First, I think that “making speeches and writing articles” undersells what is known about Awlaki. Commanders-in-chief and military commanders make wartime decisions based on more than what is available in the press, and there is — I understand — lots of classified information about Awlaki, including stuff about his interaction with the 9/11 hijackers, Major Hassan, and Abdulmutallab. It’s fair to say that the vast majority of the time we don’t know (and never learn) the factual basis that leads the military and intelligence services to take action — sometimes lethal action — in wartime. I think if the totality of the case against Awlaki was what Kevin suggests, that would give everyone pause. But there’s a lot more to it.

Second, the proposition that the president is empowered to ignore congressional statutes that purport to inhibit his constitutional authority is not a controversial one. When Republican presidents ignore statutes enacted by Democrat-dominated congresses (e.g., FISA), it becomes controversial (even if Democrat presidents have ignored the same statutes). But the principle that presidential power cannot be reduced or repealed by statute is black-letter law and that has been relied on by every president (including the current one, every time he signs a mammoth bill containing this or that provision by which Congress seeks to usurp executive authority). Courts, furthermore, overrule Congress all the time because of what Hamilton aptly called “the propensity of the legislative department to intrude upon the rights, and to absorb the powers, of the other departments” — and, I’d add, to intude on the rights and absorb the powers of the states and the individual. I don’t know why people so easily accept judicial invalidation of congressional statutes but blanch when presidents ignore congressional statutes of dubious constitutionality. Anyhow, this tug-of-war between the president and Congress is to be expected because the Constitution does not firmly deliniate boundaries where one’s power ends and the other’s begins. Holmes said, “The great ordinances of the Constitution do not establish and divide fields of black and white.” It is to be expected that the political branches occasionally overreach and rein each other in.

Finally, very much in underscoring Kevin’s well-founded concerns is Justice Scalia’s extraordinary dissent in the 2004 Hamdi case, when the Court upheld the detention of an American citizen as an enemy combatant. Obviously, detaining someone without trial is different from killing him. But it raises many of the same troublesome problems. As I wrote about it here at the time:

Scalia flatly rejected the Bush administration’s depiction of an omnipotent wartime executive because, he found, it runs counter to the Constitution’s text, edified by common law tradition. In his view, Hamdi’s situation is precisely the one anticipatorily thwarted by the Suspension Clause’s preservation of the writ of habeas corpus: viz., an instance of the executive using the exigencies of a national crisis unilaterally to imprison an American on the unproven allegation that he is dangerous. Does that mean the Constitution leaves us unprotected, unable to neutralize American traitors and terrorists? Not at all: It is for just this contingency that the Framers included the suspension part of the Suspension Clause.
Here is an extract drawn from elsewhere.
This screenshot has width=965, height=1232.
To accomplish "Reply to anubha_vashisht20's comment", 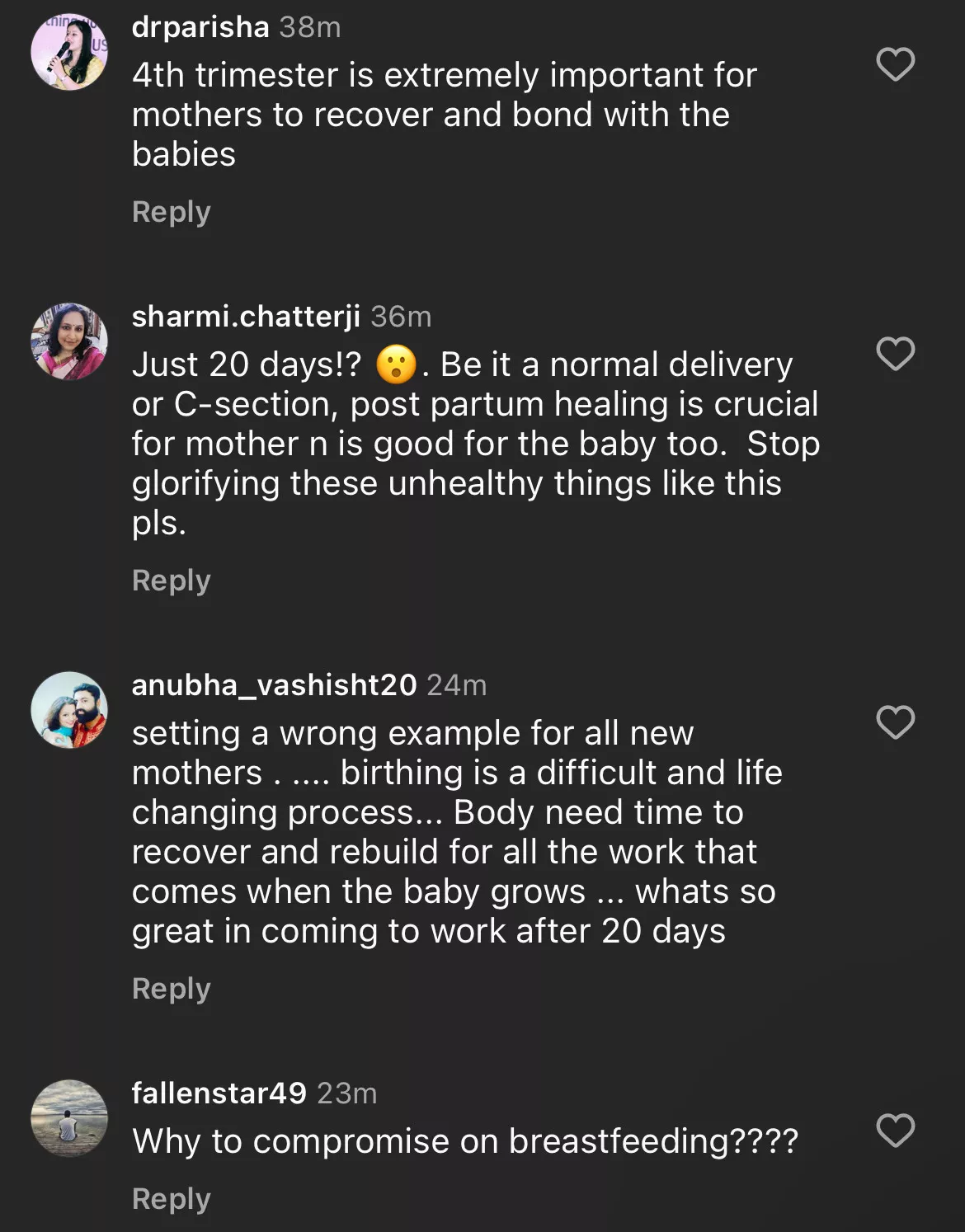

That provision permits Congress to suspend the writ of habeas corpus “in Cases of Rebellion or Invasion.” Therefore, if one rationally considered the 9/11 attacks an “invasion” to which the present war continues to respond, the political branches could … enact a limited suspension of the writ and close the courthouse doors to all these petitioners, perhaps periodically revisiting whether suspension remains necessary as the war proceeds. They have failed to do so, or at least to have taken responsible measures to address the fundamental liberty issues incontestably implicated by these cases….

The abstinence of the political branches here is a function of cold calculation. The president, having gotten a broad resolution back in September 2001, no doubt senses he’ll never get a better one, and that if he asked for a suspension of the writ now—with Iraq and the Patriot Act being pilloried—he’d lose, and that would do great harm to the war effort. Congress, on the other hand, may grasp that suspension would be the right thing to do, but the Democrats, especially in an election year, would never support it—it would make their antiwar base ballistic and would implicitly underscore the seriousness of the threat the president has made the centerpiece of his reelection campaign…. So they sit on their hands while the court is asked to do the heavy lifting (and then criticized for the way it does so). For Justice Scalia, the Constitution does not let them off the hook so easily. He sees two choices, both of which call for accountability and neither of which opens the door to judicial legislating: either have the political courage to suspend the writ or charge Hamdi criminally and prove the crimes in court.